Exercise tasks:
(1) Please extract the portion of the passage on in-house counsel starting at "Ms Nolan admitted" and ending at "joining an organisation.".
(2) According to the passage on in-house counsel, what role does Ms Nolan say law firms and law schools can't prepare you for?

My job is to say ‘yes’ and ‘how?’ I need to be a business partner with my CEO and with my head of sales and to do that I need to support their efforts to grow revenue and increase margins.

“When they come to me with an idea of how we’re going to do that, my job is to say ‘yes, we are going to do that’ and understand what the end goal is, whats the objective, whats their suggestion for how we get there and is there a different way to get there that would impose less risk on the company. I see that as a big up-push in what the GC’s job is. I have to be the department of ‘yes.

Ms Nolan admitted that while being more of a business partner, rather than a legal adviser, isn’t being taught prior to people moving in-house, it’s something that is quickly made apparent upon joining an organisation.

“As for moving in-house and how it’s different, it’s the role as a business partner that law firms and law schools can’t prepare you for. They don’t prepare you for it; they probably think that the client can do it for you,” she said.

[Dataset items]
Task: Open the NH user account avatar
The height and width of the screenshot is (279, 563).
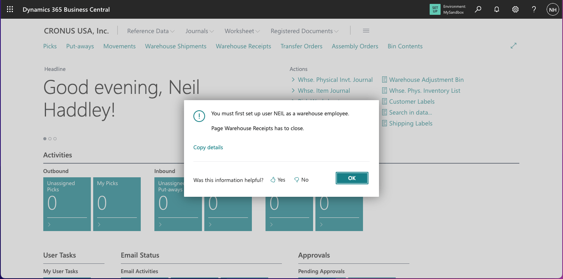Action: coord(552,9)
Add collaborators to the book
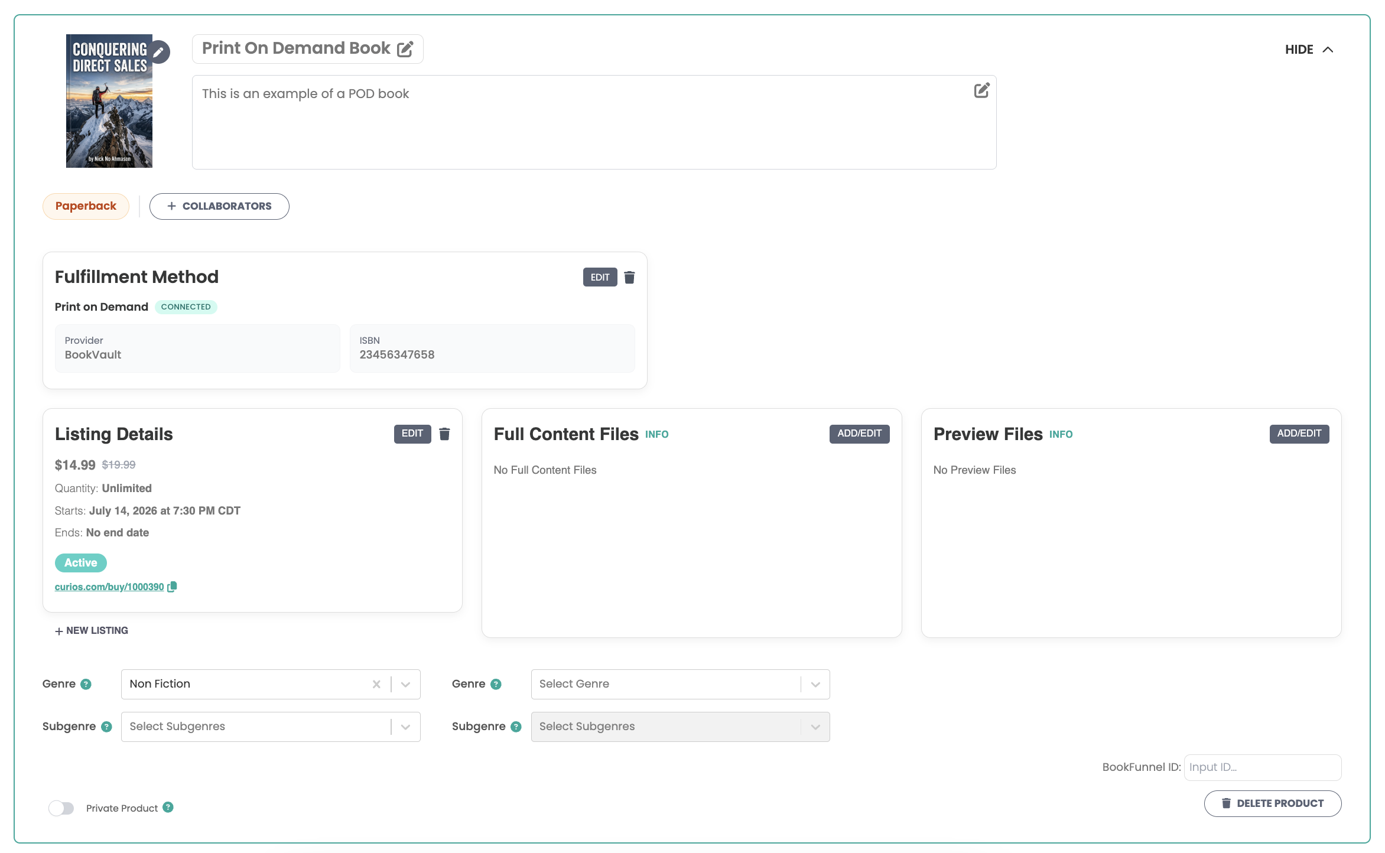This screenshot has width=1385, height=853. click(219, 206)
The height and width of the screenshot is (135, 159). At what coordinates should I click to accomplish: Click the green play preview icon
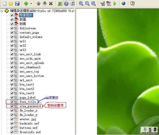pyautogui.click(x=115, y=4)
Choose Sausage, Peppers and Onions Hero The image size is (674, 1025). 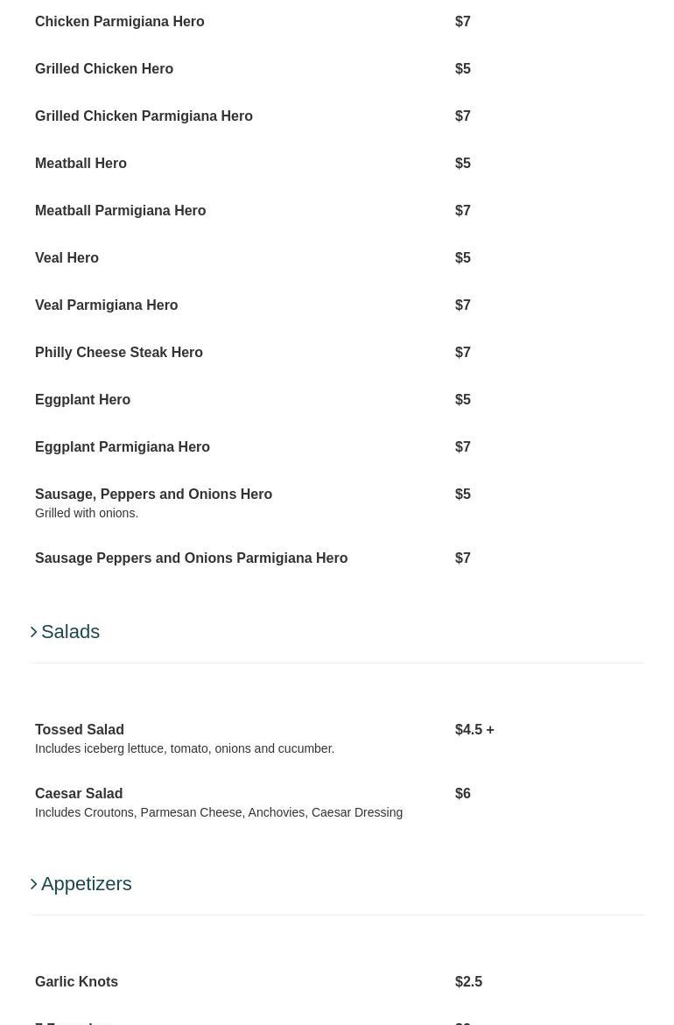click(x=153, y=495)
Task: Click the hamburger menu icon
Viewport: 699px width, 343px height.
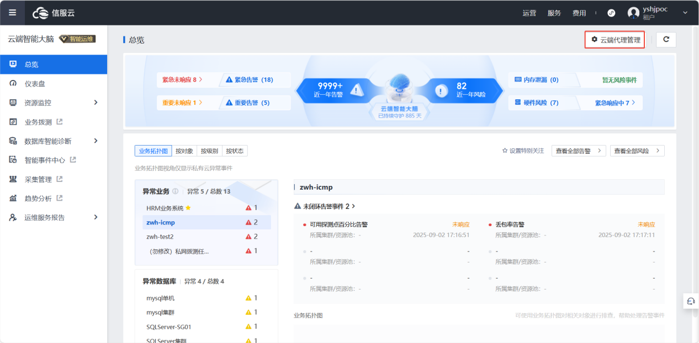Action: (x=12, y=13)
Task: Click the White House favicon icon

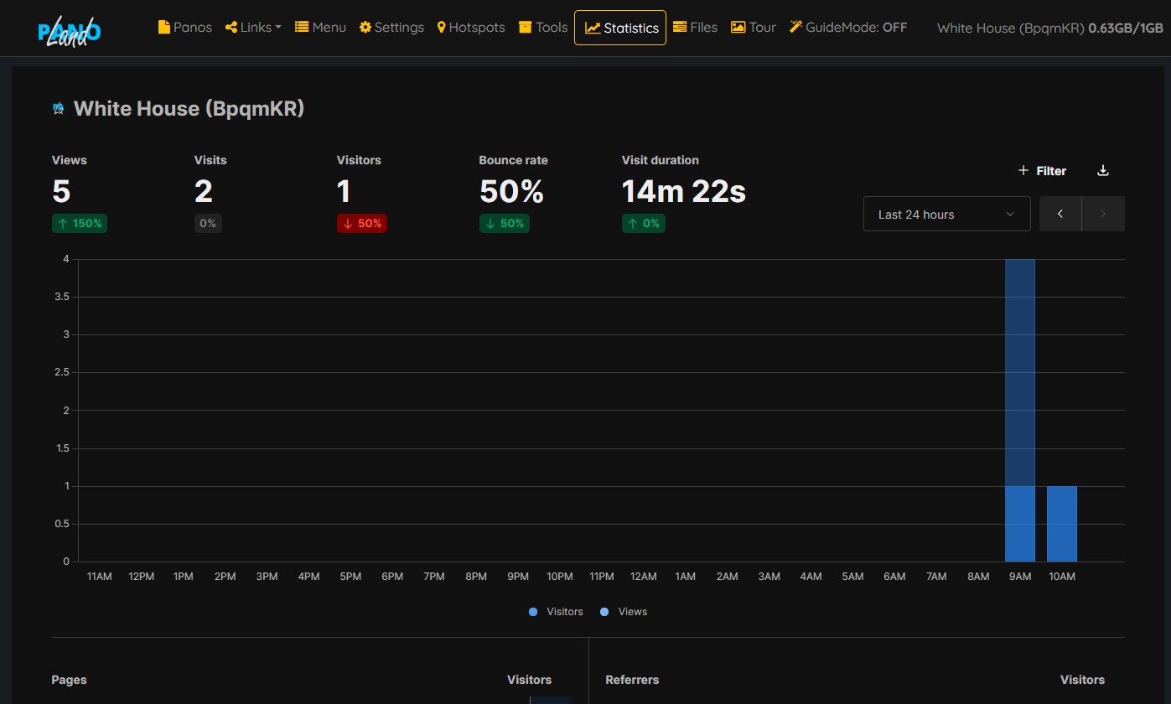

Expected outputs:
(1)
Ms Nolan admitted that while being more of a business partner, rather than a legal adviser, isn’t being taught prior to people moving in-house, it’s something that is quickly made apparent upon joining an organisation.

(2) The role as a business partner.